### Dataset
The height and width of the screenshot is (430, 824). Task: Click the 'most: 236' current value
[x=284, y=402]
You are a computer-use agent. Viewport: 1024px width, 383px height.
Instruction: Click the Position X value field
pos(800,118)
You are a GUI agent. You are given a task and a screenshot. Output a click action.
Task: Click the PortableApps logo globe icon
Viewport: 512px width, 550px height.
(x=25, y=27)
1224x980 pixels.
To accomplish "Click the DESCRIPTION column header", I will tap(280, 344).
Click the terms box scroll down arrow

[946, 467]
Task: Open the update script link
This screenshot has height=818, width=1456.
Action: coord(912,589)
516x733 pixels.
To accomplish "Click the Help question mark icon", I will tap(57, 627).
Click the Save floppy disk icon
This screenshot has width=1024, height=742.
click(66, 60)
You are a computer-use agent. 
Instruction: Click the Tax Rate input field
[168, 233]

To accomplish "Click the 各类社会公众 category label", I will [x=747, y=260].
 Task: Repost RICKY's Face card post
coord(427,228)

### Set exercise
Return verbatim everything in the records from the line containing "Task: Open the update script link" down to the end of the records, both ends included.

### Complete output
Task: Open the update script link
This screenshot has height=818, width=1456.
Action: coord(912,589)
516x733 pixels.
To accomplish "Click the Help question mark icon", I will tap(57, 627).
Click the Save floppy disk icon
This screenshot has width=1024, height=742.
click(66, 60)
You are a computer-use agent. 
Instruction: Click the Tax Rate input field
[168, 233]

To accomplish "Click the 各类社会公众 category label", I will [x=747, y=260].
 Task: Repost RICKY's Face card post
coord(427,228)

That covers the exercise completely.